--- Work to complete ---
Copy out exactly the stretch below, from the line with "Task: Bookmark this page with the star icon" through the line with "Given: Click the Get a full check button", both included; the pictures stay out.

--- Source information ---
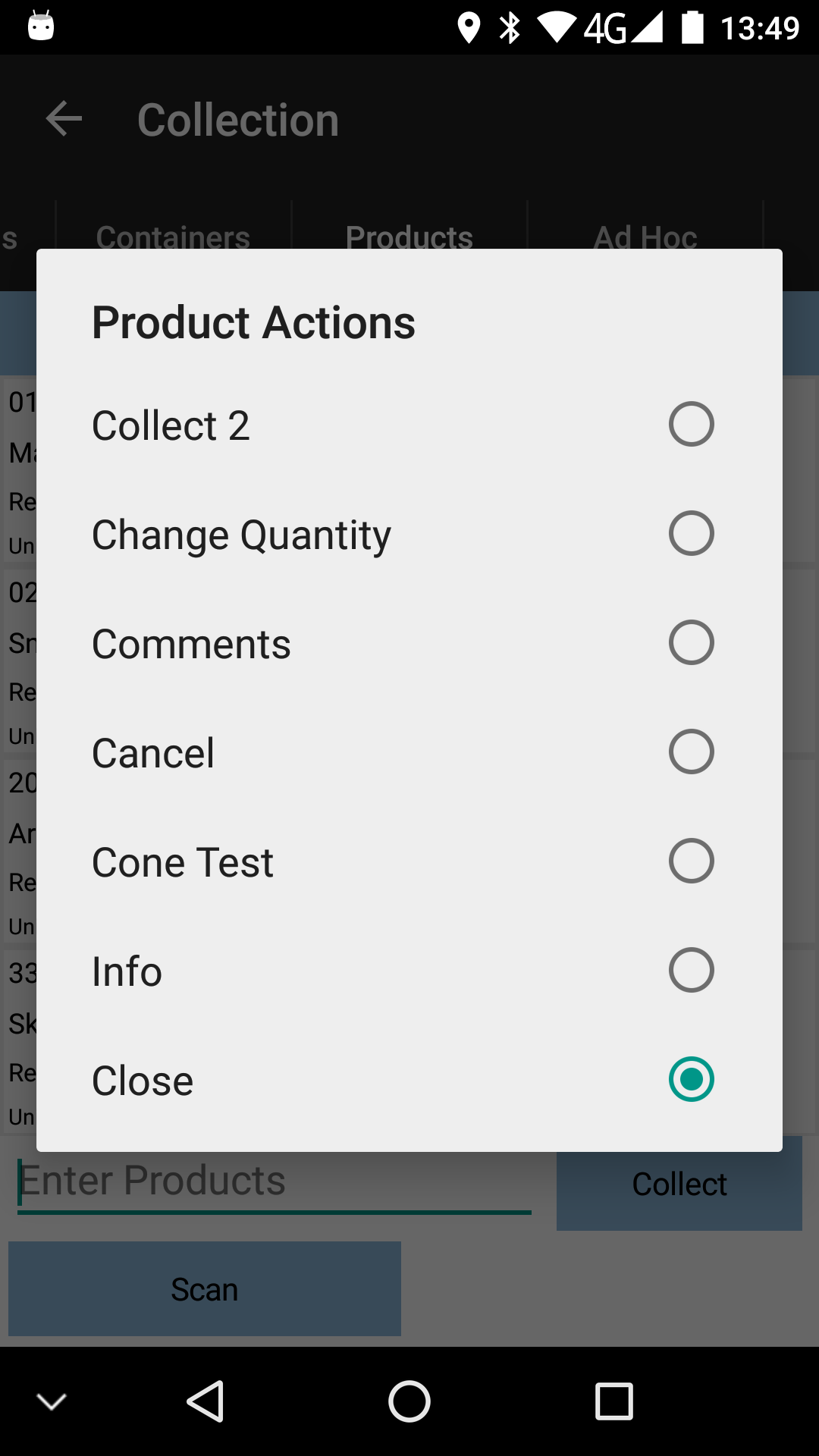Switch to the Ad Hoc tab
This screenshot has height=1456, width=819.
645,237
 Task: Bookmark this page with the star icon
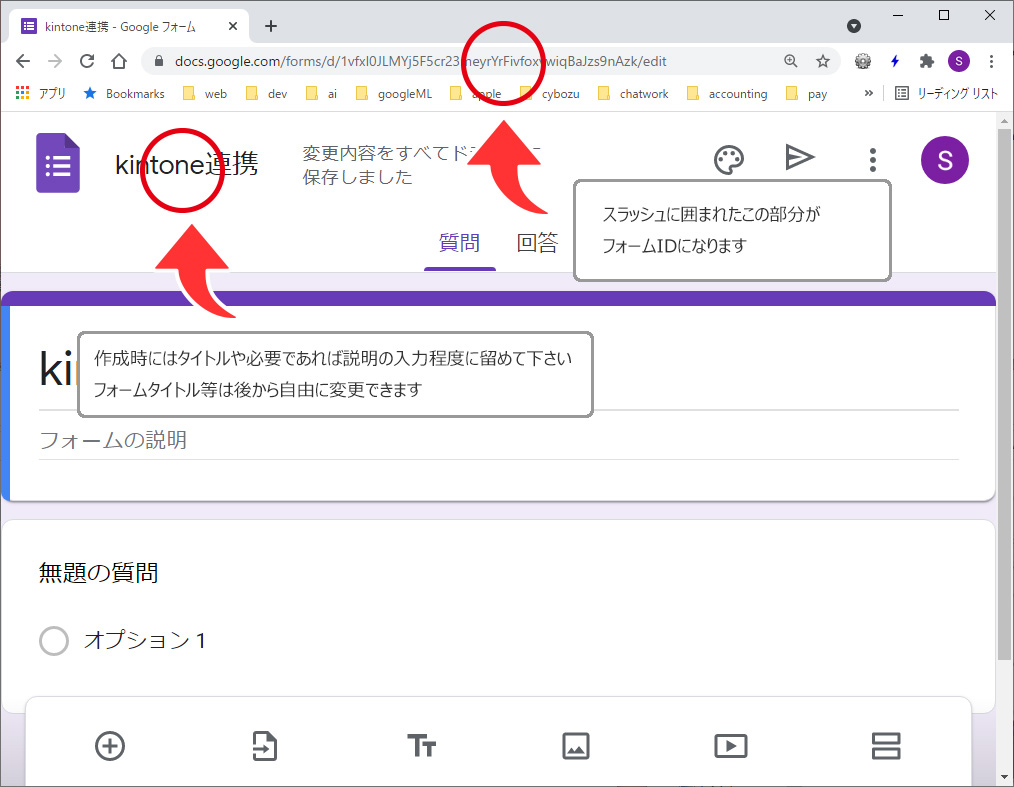[x=823, y=61]
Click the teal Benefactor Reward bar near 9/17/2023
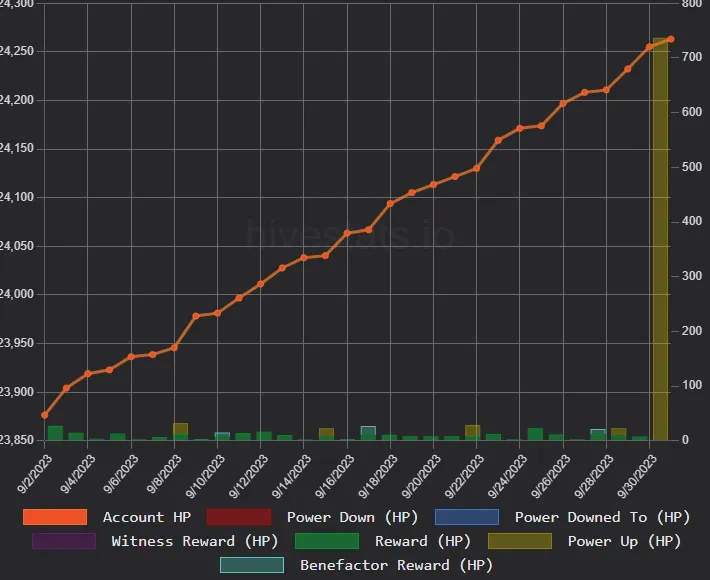This screenshot has height=580, width=710. tap(368, 431)
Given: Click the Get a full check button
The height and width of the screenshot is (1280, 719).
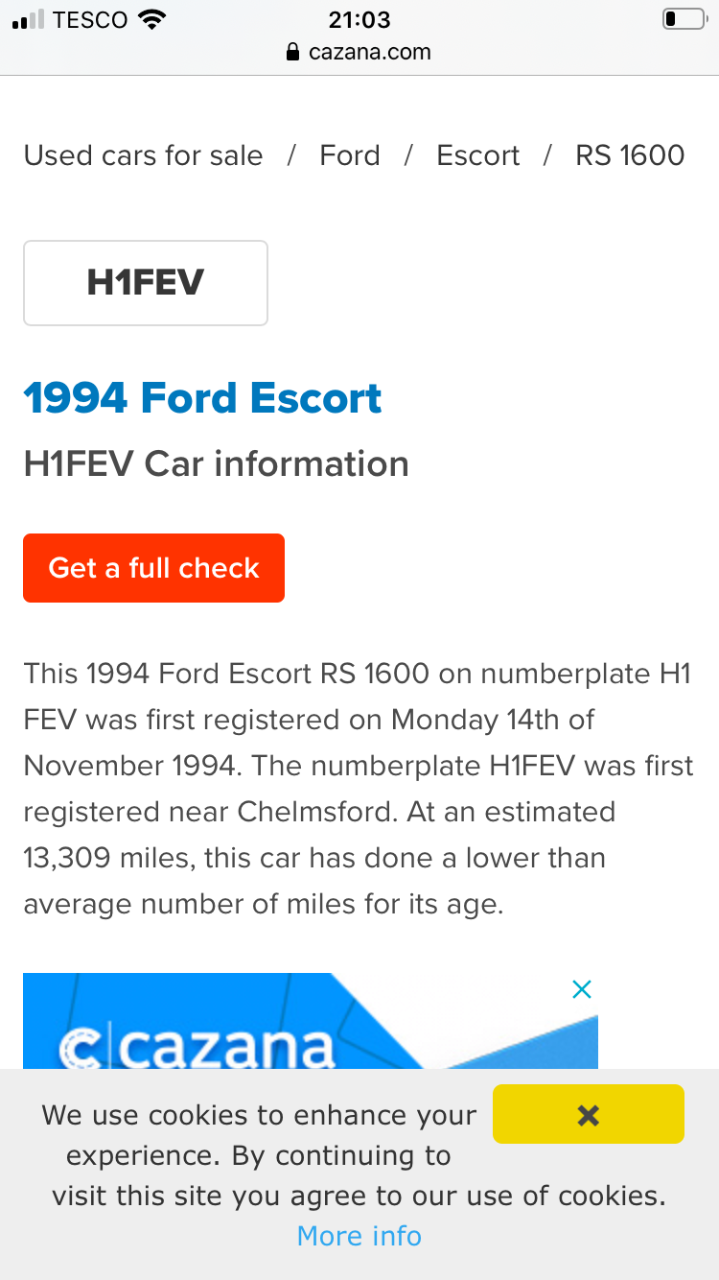Looking at the screenshot, I should (x=154, y=568).
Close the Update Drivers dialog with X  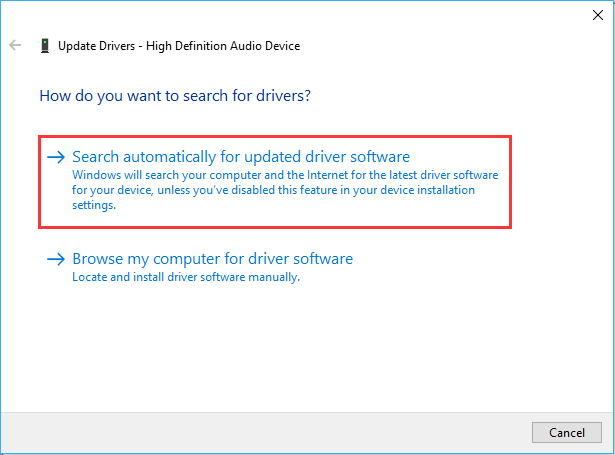[598, 14]
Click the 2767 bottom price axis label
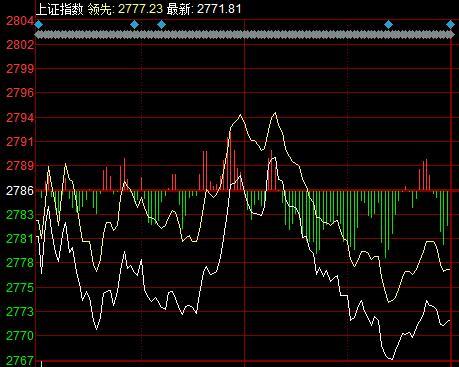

--- Written solution ---
 Task: Bookmark this page with the star icon
[x=823, y=61]
Click the teal Benefactor Reward bar near 9/17/2023
This screenshot has height=580, width=710. tap(368, 431)
Given: Click the Get a full check button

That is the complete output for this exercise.